===== EXTRACT PROVIDED
This Article is From Aug 04, 2010

A market punishing to mothers

A market punishing to mothers
Washington: The last three men nominated to the Supreme Court have all been married and, among them, have seven children. The last three women -- Elena Kagan, Sonia Sotomayor and Harriet Miers (who withdrew) -- have all been single and without children.

This little pattern makes the court a good symbol of the American job market. Women and men with similar qualifications -- age, education, experience -- are much more likely to be treated similarly today than in the past. The pay gap between them, while still not zero, has shrunk to just a few percentage points.

Yet once you look beyond the tidy comparisons of supposedly identical men and women, the picture is much less sunny. There are still only 15 Fortune 500 companies with a female chief executive. Men dominate the next rungs of management in most fields, too. Over all, full-time female workers make a whopping 23 percent less on average than full-time male workers.

What's going on? Men and women are not identical, of course. Many more women take time off from work. Many more women work part time at some point in their careers. Many more women can't get to work early or stay late.

And our economy exacts a terribly steep price for any time away from work -- in both pay and promotions. People often cannot just pick up where they have left off. Entire career paths are closed off. The hit to earnings is permanent.

The fact that the job market has evolved in this way is no accident. It's a result of policy choices. As Jane Waldfogel, a Columbia University professor who studies families and work, says, "American feminists made a conscious choice to emphasize equal rights and equal opportunities, but not to talk about policies that would address family responsibilities."

In many ways, the choice was shrewd. The feminist movement has been fabulously successful fighting for antidiscrimination laws that require men and women to be treated equally. These laws have not eliminated the blatant sexism of past decades -- think "Mad Men" -- but they have beaten back much of it.

As a result, outright sexism is no longer the main barrier to gender equality. The main barrier is the harsh price most workers pay for pursuing anything other than the old-fashioned career path.

"Women do almost as well as men today," Ms. Waldfogel said, "as long as they don't have children."

The data make this case. So does the disproportionate number of prominent women who do not have children -- Ms. Kagan, Ms. Sotomayor, Janet Napolitano and Condoleezza Rice, among others. Obviously, many other successful women (including Justice Ruth Bader Ginsburg) have children. Through a combination of talent, hard work and good fortune, they have managed to beat the odds.

But that is indeed what they are doing: beating odds stacked against them. Most parents are simply not able to have it all, regardless of where they are on the income spectrum.

A recent study of business school graduates from the University of Chicago found that in the early years after graduating, men and women had "nearly identical labor incomes and weekly hours worked." Men and women also paid a similar career price for taking off or working part time. Women, however, were vastly more likely to do so.

As a result, 15 years after graduation, the men were making about 75 percent more than the women. The study -- done by Marianne Bertrand, Claudia Goldin and Lawrence Katz -- did find one subgroup of women whose careers resembled those of men: women who had no children and never took time off.

On the other end of the spectrum, low-income women generally do not have a choice between career and family. Many are single parents. Their chances of escaping poverty are hurt by the long-term costs of taking time off after childbirth and having little flexibility in their schedules.
==========
===== RECORDS
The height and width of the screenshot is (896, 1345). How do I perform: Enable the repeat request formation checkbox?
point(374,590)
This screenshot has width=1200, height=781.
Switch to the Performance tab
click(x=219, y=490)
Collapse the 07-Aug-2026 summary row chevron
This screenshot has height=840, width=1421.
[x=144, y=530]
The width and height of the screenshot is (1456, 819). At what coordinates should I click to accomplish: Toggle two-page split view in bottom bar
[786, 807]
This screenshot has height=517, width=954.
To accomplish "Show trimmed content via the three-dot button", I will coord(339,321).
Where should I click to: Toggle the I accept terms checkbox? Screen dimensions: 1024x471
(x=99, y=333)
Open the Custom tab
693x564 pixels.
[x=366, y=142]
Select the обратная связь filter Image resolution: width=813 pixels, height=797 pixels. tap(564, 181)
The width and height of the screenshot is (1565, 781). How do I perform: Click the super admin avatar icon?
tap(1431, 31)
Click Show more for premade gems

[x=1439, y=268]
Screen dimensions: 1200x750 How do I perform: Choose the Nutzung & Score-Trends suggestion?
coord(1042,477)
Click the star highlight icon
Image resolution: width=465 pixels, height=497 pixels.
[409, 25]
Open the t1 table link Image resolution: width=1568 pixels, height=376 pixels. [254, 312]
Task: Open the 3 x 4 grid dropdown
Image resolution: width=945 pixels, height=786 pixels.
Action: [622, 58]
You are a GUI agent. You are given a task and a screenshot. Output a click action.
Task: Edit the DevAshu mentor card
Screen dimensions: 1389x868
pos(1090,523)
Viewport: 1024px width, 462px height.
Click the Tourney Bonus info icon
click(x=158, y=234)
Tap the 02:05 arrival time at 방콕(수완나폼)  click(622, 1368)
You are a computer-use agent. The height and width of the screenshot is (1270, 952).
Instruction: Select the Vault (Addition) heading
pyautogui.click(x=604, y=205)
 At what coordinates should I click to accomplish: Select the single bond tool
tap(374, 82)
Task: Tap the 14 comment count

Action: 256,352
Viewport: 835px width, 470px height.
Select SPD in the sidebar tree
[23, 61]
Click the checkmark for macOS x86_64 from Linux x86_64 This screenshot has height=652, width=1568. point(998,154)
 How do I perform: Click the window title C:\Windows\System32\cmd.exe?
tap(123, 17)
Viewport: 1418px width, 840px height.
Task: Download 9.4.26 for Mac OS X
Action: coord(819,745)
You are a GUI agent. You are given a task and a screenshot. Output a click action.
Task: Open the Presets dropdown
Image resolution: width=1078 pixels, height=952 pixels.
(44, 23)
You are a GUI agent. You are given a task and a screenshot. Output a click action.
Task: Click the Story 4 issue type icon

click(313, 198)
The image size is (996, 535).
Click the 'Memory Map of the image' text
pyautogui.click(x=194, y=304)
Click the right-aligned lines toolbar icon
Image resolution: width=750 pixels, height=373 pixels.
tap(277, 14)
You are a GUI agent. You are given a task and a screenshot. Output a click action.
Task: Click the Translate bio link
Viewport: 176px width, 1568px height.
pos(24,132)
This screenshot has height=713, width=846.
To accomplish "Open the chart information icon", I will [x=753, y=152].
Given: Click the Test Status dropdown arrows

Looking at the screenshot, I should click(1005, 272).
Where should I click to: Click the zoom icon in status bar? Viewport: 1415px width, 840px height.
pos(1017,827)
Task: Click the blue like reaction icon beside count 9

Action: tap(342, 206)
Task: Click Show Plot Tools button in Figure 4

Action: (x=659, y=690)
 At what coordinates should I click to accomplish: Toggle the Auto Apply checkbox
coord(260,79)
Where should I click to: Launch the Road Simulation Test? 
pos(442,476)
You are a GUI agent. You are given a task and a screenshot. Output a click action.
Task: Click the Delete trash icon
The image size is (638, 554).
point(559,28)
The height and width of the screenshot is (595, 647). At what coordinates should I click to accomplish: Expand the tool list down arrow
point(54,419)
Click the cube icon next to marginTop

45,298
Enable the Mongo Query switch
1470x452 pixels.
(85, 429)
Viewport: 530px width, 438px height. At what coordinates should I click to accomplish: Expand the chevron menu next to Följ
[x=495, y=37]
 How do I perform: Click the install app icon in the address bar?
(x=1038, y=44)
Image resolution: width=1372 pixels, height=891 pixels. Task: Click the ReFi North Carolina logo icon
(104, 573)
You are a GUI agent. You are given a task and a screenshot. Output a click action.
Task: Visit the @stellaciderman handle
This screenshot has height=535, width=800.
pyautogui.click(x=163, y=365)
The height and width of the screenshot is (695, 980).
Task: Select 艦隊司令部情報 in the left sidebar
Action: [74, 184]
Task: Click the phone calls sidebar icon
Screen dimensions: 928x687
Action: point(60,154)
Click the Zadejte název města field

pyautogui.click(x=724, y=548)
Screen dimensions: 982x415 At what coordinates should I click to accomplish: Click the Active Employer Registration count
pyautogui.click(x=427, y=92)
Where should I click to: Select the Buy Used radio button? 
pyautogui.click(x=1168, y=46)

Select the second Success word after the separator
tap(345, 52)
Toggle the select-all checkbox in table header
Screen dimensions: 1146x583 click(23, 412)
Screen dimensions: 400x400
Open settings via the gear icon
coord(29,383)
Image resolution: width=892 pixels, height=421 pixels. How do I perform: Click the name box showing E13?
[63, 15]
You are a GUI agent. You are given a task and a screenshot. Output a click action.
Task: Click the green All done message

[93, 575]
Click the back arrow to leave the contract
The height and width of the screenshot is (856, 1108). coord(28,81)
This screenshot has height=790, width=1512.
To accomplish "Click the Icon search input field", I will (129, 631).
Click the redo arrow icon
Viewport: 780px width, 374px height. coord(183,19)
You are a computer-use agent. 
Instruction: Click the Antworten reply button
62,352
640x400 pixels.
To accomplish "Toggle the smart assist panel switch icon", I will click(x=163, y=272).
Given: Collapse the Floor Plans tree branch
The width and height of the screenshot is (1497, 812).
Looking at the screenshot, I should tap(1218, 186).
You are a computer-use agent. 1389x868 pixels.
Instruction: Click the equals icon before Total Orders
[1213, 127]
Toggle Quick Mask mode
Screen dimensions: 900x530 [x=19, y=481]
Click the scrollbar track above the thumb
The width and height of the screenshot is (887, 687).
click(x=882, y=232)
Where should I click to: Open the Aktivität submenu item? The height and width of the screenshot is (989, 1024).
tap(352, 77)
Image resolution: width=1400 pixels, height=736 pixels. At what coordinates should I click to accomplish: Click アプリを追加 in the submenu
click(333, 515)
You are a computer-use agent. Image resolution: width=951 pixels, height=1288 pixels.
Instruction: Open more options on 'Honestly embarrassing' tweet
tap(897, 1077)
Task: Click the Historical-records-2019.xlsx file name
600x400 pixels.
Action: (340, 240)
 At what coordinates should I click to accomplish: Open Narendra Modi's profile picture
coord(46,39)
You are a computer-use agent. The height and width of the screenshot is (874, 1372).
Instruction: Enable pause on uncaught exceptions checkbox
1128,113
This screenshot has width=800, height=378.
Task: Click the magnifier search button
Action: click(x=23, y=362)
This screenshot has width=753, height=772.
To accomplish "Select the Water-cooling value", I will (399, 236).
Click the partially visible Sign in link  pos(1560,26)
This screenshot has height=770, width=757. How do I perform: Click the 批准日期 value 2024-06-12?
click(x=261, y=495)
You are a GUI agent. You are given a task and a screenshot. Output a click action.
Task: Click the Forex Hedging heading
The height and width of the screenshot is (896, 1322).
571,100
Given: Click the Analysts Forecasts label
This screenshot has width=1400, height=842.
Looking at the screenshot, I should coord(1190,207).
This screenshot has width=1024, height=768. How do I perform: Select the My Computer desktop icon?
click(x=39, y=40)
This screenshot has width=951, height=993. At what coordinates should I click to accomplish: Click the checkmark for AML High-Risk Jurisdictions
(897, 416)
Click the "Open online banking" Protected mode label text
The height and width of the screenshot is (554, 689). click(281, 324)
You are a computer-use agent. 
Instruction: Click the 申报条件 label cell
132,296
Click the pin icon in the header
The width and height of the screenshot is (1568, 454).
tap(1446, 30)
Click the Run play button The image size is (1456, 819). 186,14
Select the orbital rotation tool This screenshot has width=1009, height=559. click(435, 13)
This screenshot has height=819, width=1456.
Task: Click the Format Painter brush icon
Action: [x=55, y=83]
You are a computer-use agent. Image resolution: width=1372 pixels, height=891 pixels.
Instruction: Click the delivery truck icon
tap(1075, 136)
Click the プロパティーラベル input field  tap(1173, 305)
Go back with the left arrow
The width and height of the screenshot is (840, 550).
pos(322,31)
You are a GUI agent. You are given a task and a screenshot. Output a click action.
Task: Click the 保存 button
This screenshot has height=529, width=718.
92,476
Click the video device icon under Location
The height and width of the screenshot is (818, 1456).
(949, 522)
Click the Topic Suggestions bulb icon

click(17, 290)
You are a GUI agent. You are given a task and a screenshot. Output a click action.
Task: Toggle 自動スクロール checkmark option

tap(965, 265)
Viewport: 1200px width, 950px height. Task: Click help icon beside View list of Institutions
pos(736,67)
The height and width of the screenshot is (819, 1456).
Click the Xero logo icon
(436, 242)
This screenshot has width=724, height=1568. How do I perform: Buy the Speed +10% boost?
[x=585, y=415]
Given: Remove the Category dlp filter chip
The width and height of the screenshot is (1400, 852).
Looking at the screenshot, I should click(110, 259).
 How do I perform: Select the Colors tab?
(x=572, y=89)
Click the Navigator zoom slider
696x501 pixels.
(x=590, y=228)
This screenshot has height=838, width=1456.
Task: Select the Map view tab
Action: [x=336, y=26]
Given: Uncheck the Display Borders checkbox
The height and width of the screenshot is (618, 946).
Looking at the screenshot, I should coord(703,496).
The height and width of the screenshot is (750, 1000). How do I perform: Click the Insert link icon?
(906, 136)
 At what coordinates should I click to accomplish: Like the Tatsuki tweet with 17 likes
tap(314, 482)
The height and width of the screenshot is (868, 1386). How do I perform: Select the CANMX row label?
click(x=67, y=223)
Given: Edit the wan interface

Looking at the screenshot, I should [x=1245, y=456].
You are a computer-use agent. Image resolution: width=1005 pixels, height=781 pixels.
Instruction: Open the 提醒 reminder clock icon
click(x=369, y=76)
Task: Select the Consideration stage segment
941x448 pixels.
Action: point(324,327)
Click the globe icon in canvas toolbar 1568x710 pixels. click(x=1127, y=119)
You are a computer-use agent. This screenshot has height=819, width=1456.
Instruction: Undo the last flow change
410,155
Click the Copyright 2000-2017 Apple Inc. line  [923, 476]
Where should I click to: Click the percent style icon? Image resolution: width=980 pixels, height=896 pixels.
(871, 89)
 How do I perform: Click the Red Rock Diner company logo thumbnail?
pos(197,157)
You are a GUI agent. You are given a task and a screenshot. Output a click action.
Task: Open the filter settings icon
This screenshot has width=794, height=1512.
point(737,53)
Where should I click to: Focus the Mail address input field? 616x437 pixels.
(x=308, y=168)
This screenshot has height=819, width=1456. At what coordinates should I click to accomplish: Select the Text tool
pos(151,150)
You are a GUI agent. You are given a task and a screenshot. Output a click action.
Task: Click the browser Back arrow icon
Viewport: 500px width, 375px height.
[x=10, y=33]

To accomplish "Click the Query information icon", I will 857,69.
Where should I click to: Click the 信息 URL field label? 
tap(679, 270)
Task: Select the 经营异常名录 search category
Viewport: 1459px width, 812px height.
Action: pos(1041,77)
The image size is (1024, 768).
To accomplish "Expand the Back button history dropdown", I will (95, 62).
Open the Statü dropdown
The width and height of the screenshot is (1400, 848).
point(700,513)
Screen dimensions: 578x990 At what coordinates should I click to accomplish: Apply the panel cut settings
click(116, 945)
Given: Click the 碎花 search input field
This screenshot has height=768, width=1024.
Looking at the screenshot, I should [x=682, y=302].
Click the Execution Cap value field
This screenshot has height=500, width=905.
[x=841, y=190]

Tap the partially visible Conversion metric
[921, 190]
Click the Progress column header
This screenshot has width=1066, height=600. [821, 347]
==========
§ **WHAT TO WORK ON**
Resume the article on the job market's penalty for mothers, starting after its last paragraph.

§ **REPLY TO THE TASK**
Taking the next step toward workplace equality probably has to start with an acknowledgment that most parents can't have it all -- at least as long as part-time work, flexible schedules and long leaves do so much career damage.

A growing number of parents already seem to have come to this conclusion. That's one reason for the rise in the number of mothers who have dropped out of the labor force. Lacking good part-time job options, more are choosing full-time parenting.

Last year, 40.2 percent of married women with children under 3 years old were outside the labor force, up from a low of 38.6 percent in 1998. The increase, according to a Bureau of Labor Statistics analysis, "occurred across all educational levels and, for most groups, by about the same magnitude." By contrast, women without children at home have continued to join the work force in growing numbers.

Unfortunately, this problem isn't one that lends itself to a sweeping policy solution.

There are steps that can help. Universal preschool programs -- like the statewide one in Oklahoma -- would make life easier for many working parents. Paid parental leave policies, like California's modest version, would make a difference, too. With Australia's recent passage of paid leave, the United States has become the only rich country without such a policy. (Giving parents here a full year of leave for each child would cost about $25 billion a year, or less than 0.2 percent of gross domestic product, Ms. Waldfogel says.)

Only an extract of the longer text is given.